Every record must be repeated exactly; omit any pictures they contain.
===== Input data =====
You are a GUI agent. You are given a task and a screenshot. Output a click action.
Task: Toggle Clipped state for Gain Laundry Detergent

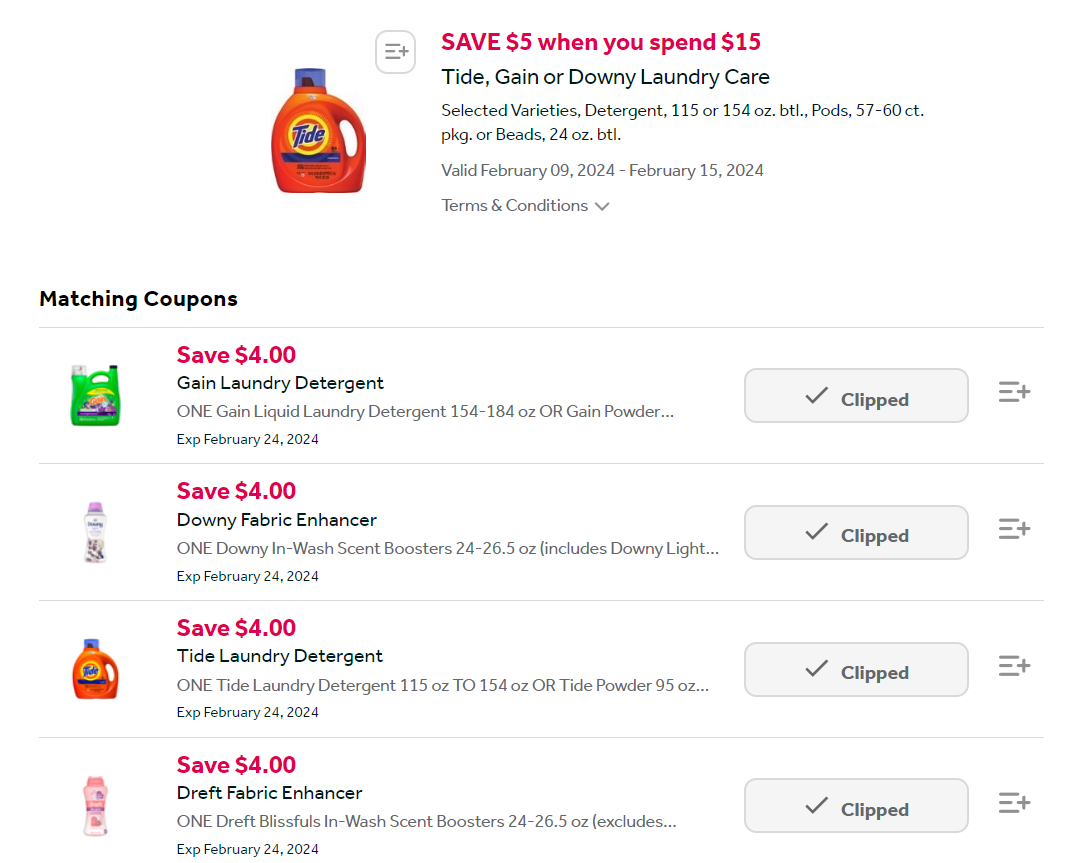856,396
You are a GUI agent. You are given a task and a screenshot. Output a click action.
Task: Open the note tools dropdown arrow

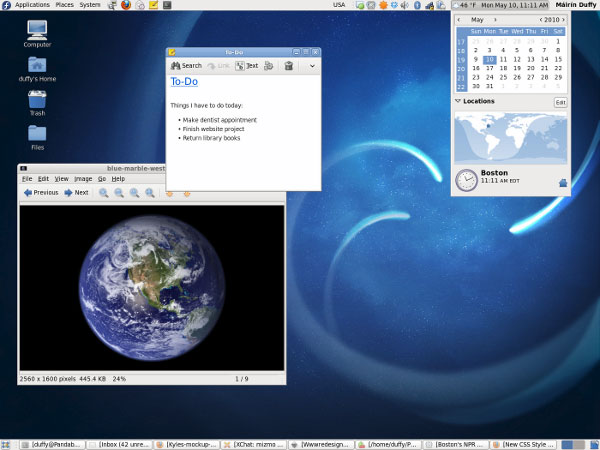[312, 66]
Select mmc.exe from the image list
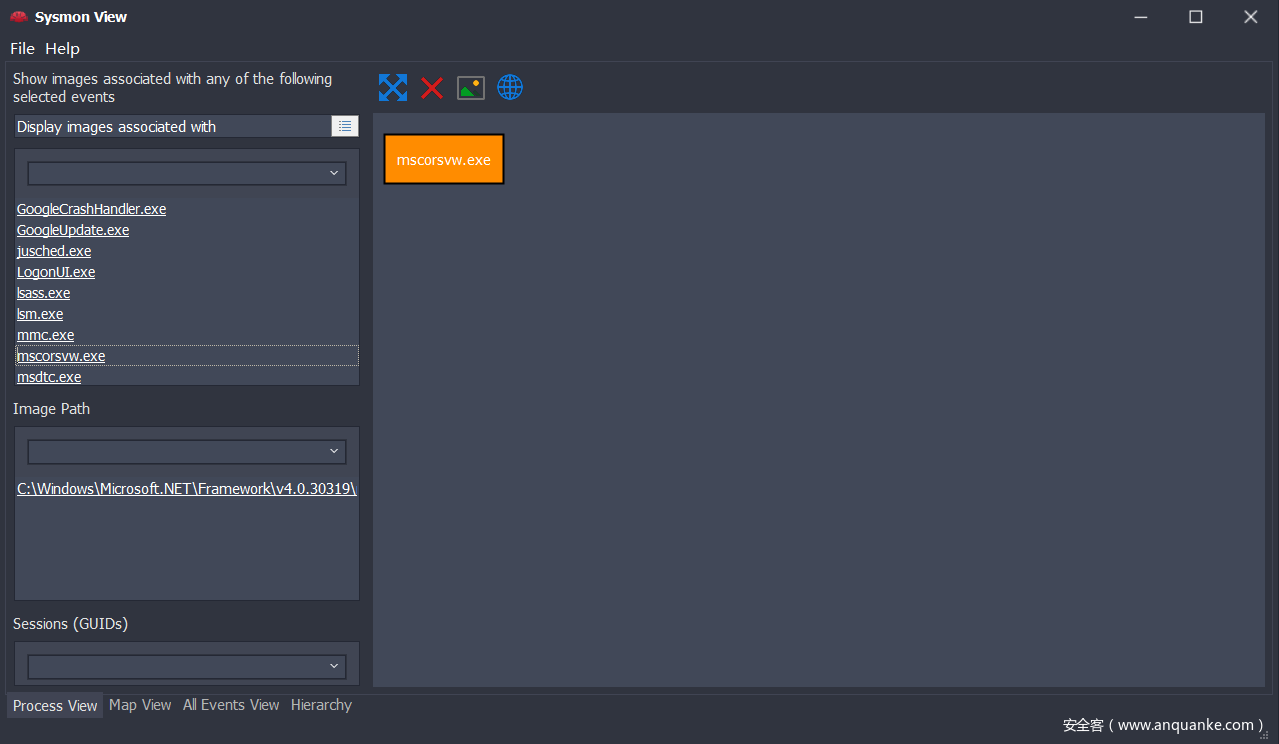The height and width of the screenshot is (744, 1279). click(x=45, y=335)
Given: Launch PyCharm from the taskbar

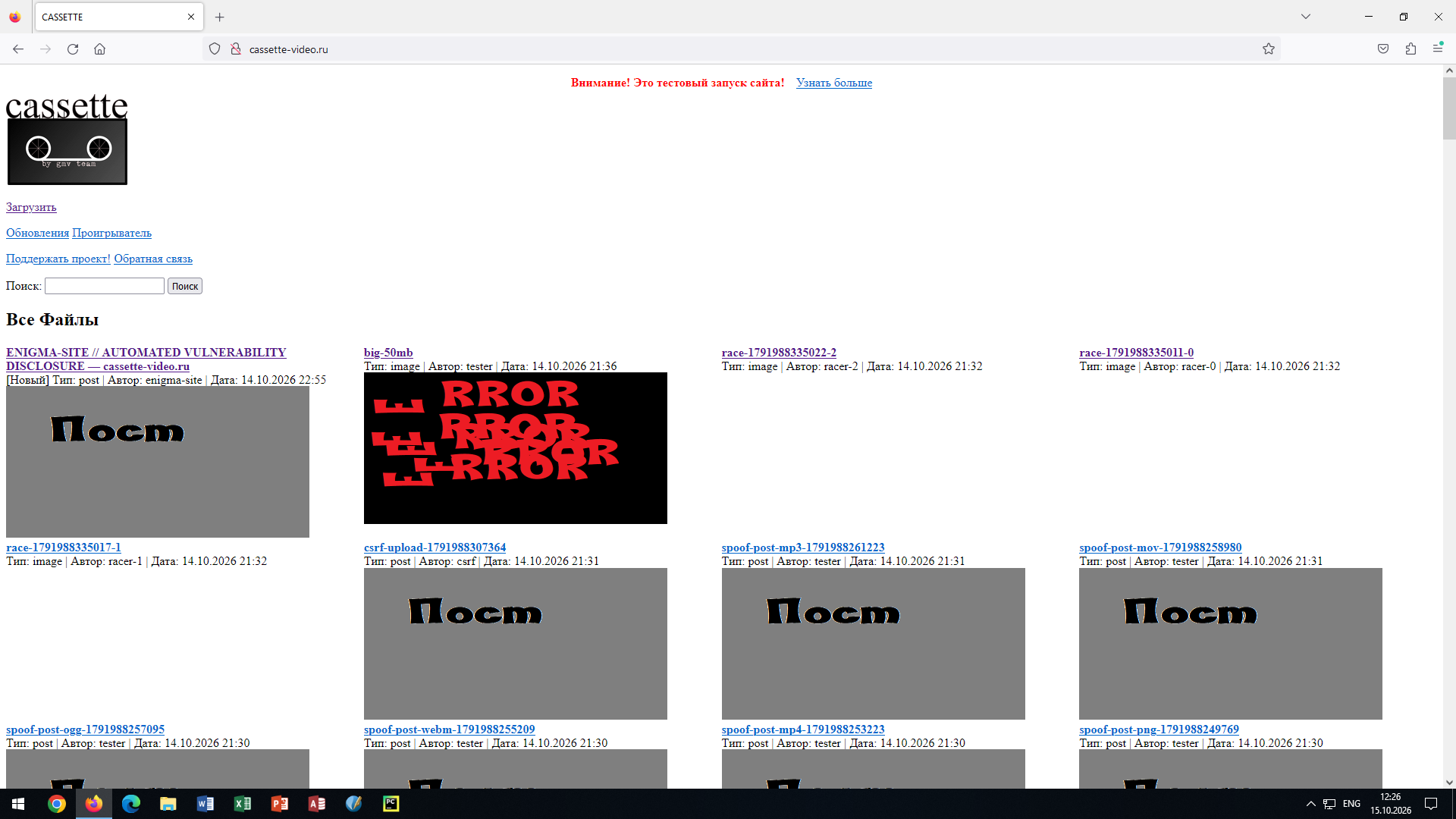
=====
- Exercise answer -
You are a GUI agent. You are given a task and a screenshot. Output a click action.
Task: Toggle Clipped state for Gain Laundry Detergent

856,396
You are a GUI agent. You are given a task and a screenshot. Output a click action.
Task: Open the note tools dropdown arrow

[312, 66]
Select mmc.exe from the image list
The height and width of the screenshot is (744, 1279). click(x=45, y=335)
Given: Launch PyCharm from the taskbar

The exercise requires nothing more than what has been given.